• _Exercise tasks_
1. From the Wagtail Editor Guide report, set down the part starting with "Editor Guide editing" and going on through "author learning materials.".
2. Using the Wagtail Editor Guide report, answer these:
(a) Which three things did a person need to know to contribute to the current Editor's Guide?
(b) How long was the meeting held on Fridays?
(c) Which platform appears in the list of technologies alongside Django, Wagtail, and Bootstrap?
3. Carry the Wagtail Editor Guide report on from its last sentence.

Google Summer of Code: Wagtail Editor Guide

During Google Summer of Code, I worked on building a standalone website for the Wagtail Editor's guide that will make it easier for Wagtail users to find information about how to use the CMS. This is my final report for the project.

hitansh avatar

Hitansh Shah

Google Summer of Code contributor

About the project

The primary goal of my Google Summer of Code (GSoC) project was to create a standalone site for the Wagtail’s Editor guide. The current Editor’s Guide is defined in code. You need to know Markdown, Git, and Sphinx to contribute to it. Therefore, our team decided to convert this part of the technical documentation to a standalone Wagtail website. The result is a site that will make it easier for content editors to contribute their ideas. We also added translations, live search, and a feedback system. The site is built completely on Wagtail and Django.

Links

Before and after

Landing page

Here is the page users of the site would land on in the existing documentation (before, left), and in the new dedicated Guide site (after, right).

Editor Guide landing page before-after

The new Guide will make it possible to group different resources intended for users of the Wagtail content management system (CMS) in one place rather than having it mixed in with developer-focused documentation.

Content page

Here are screenshots of a sample page as it appears to users of the site within the existing documentation site for developers (before, left), and as part of the new Guide site (after, right).

Editor Guide editing experience before-after

The page is much simpler, and features like search and navigation only show resources that are relevant to users of the CMS, rather than developer-focused content.

Here is what the editing experience for this same page looks like in GitHub with Markdown files (left, before), and with the new Guide site (right, after).

For people who don’t know Markdown and Git / GitHub Pull Request workflows, editing the docs was daunting. Using a CMS with rich text fields and a live preview, it’s simpler to author learning materials.

How we did this

Technologies

  • Django, Wagtail
  • Heroku
  • Bootstrap

Methodology

  • GitHub Projects:
    We used GitHub Projects to manage, assign, and keep track of tasks. We divided the tasks on a weekly basis.
  • GitHub Discussions for feedback:
    Things like design, new features etc. that needed discussion and different opinions to work on were managed using GitHub Discussions.
  • Weekly catch-ups:
    We used to have 2 meetings per week. A 30 min meet on Tuesdays and a 60 min meet on Fridays. Weekly planning and assigning tasks were done in Tuesday’s meeting. Detailed discussion about any topic, bug or feature, discussing any doubts or concerns were done in Friday’s meeting.

• _Given information_
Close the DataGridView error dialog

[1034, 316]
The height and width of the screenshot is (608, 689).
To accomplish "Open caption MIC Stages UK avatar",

• _The replies_
1.
Editor Guide editing experience before-after

The page is much simpler, and features like search and navigation only show resources that are relevant to users of the CMS, rather than developer-focused content.

Here is what the editing experience for this same page looks like in GitHub with Markdown files (left, before), and with the new Guide site (right, after).

For people who don’t know Markdown and Git / GitHub Pull Request workflows, editing the docs was daunting. Using a CMS with rich text fields and a live preview, it’s simpler to author learning materials.

2.
(a) Markdown, Git, and Sphinx
(b) 60 minutes
(c) Heroku

3.
  • Timeline:
    We prepared an initial timeline and tried to follow it as much as possible.

Learnings

I learned several things throughout the project. I have stated some of the things I found particularly interesting or enjoyed working on.

GitHub Actions

This was the first time I built a GitHub CI/CD pipeline. I knew the concept of pipelines before but I read about it in depth to properly implement it. The implementation wasn’t very large but I enjoyed working on it.

Live search

Search is a feature in the project. It fetches and displays results in real time as a user types in the search box. I enjoyed brainstorming methods to implement it. The concept I learned and found particularly interesting was Debounce/Throttling. It helped me manage the requests sent to the backend while implementing live search (see pull request #35).

Editor Guide live search

Feedback system

The users should be able to submit feedback on the website. I implemented a simple system that enables users to do the same. I got some experience tweaking Django views to handle both GET and POST requests on the same URL. During this work, I faced an issue regarding csrf tokens. I learned how to fetch a CSRF-token in JavaScript that can be passed in a request header to avoid an issue covered in the Django documentation.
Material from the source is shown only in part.